0

On Cloud Composer I have long running DAG tasks, each of them running for 4 to 6 hours. The task ends with an error which is caused by Kubernetes API. The error message states 401 Unauthorized.

The error message:

kubernetes.client.rest.ApiException: (401)
Reason: Unauthorized
HTTP response headers: HTTPHeaderDict({'Audit-Id': 'e1a37278-0693-4f36-8b04-0a7ce0b7f7a0', 'Cache-Control': 'no-cache, private', 'Content-Type': 'application/json', 'Date': 'Fri, 07 Jul 2023 08:10:15 GMT', 'Content-Length': '129'})
HTTP response body: {"kind":"Status","apiVersion":"v1","metadata":{},"status":"Failure","message":"Unauthorized","reason":"Unauthorized","code":401}

The kubernetes API token has an expiry of 1 hour and the Composer is not renewing the token before it expires.
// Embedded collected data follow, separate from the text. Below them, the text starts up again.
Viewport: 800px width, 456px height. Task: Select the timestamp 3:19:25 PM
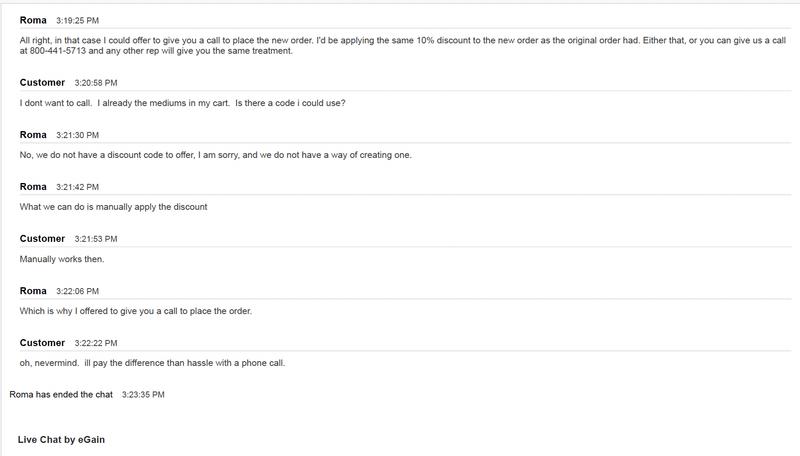pyautogui.click(x=78, y=21)
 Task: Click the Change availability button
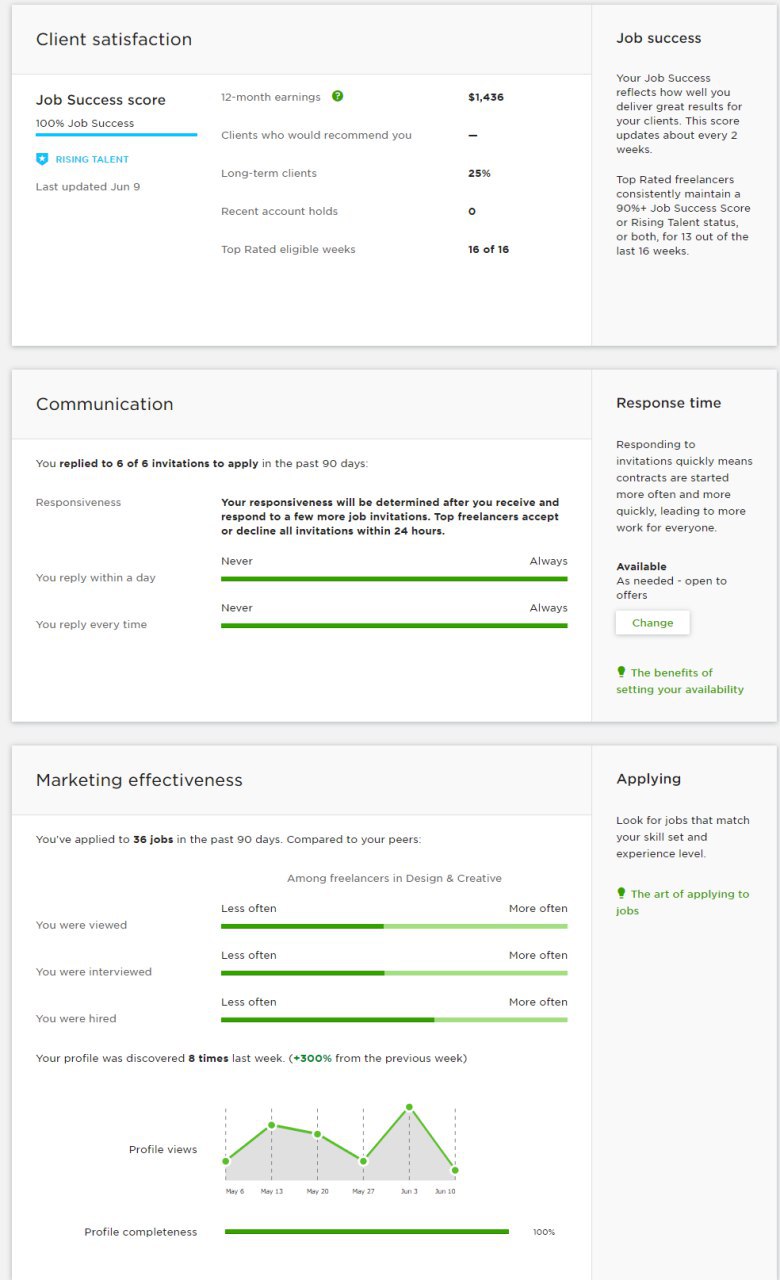(x=652, y=623)
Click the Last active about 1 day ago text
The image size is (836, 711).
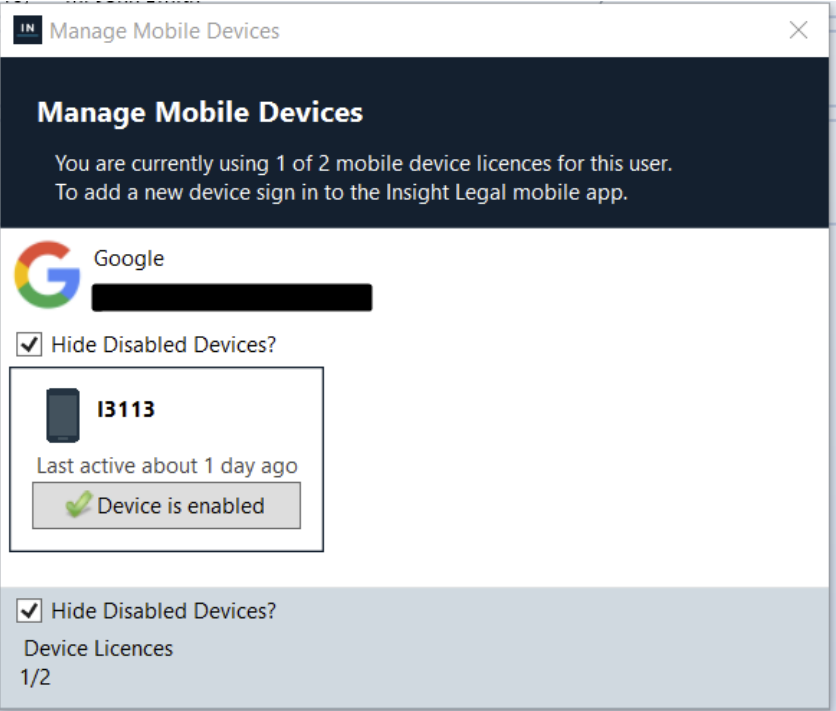167,466
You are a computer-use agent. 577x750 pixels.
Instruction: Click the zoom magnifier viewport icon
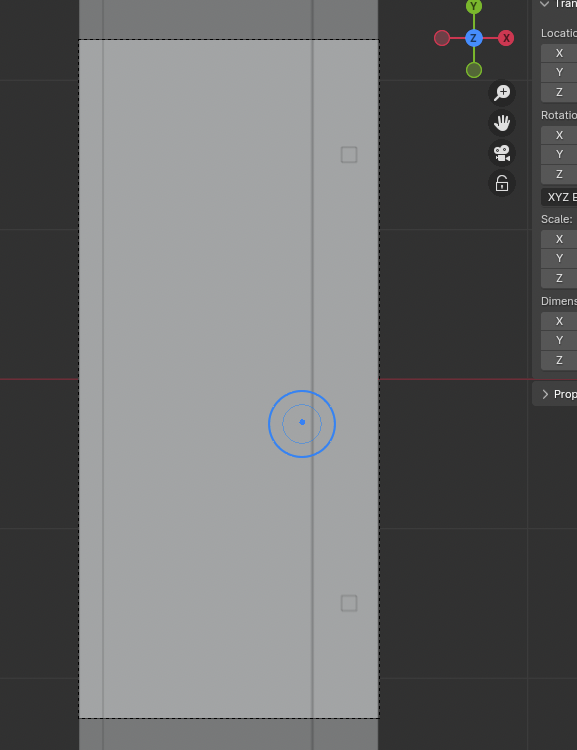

This issue never happened with Composer1, it started showing only when I migrated from Composer1 to Composer2

Additional details: There is an option in GKEStartPodOperator called is_delete_operator_pod that is set to true. This option deletes the pod from the cluster after the job is done. So, after the task is completed in about 4 hours, the Composer tries to delete the pod, and that time this 401 Unauthorized error is shown.

I have checked some Airflow configs like kubernetes.enable_tcp_keepalive that enables TCP keepalive mechanism for kubernetes clusters, but it doesn't help resolving the problem.

What can be done to prevent this error?

Kavya
  • 105
  • 1
  • 15
  • 1
    Hi @Kavya, can you follow this [Public Doc](https://cloud.google.com/kubernetes-engine/docs/troubleshooting#troubleshooting_error_400_issues) I hope it will help you with the resolving issue. And you can check more details in this [Git link](https://github.com/apache/airflow/issues/31648) – Arpita Shrivastava Jul 26 '23 at 11:39
  • Is this programming related? – Vega Jul 26 '23 at 14:18
  • 1
    The 401 Kubernetes exception only happens when the DAG task runs for more than 1 hour, if the task finishes within 1 hour, then it completes successfully without any errors. So, the issue is the kubernetes token is not being refreshed by default in Composer2 – Kavya Jul 26 '23 at 16:34
  • @Vega No, it's not programming related. It is related to either the GKE autopilot cluster or the Google Cloud Composer2 – Kavya Jul 26 '23 at 16:36
  • SO this question is off-topic on SO – Vega Jul 26 '23 at 19:18

2 Answers2

1

As mentioned in the comment This issue might occur when you try to run a kubectl command in your GKE cluster from a local environment. The command fails and displays an error message, usually with HTTP status code (Unauthorized).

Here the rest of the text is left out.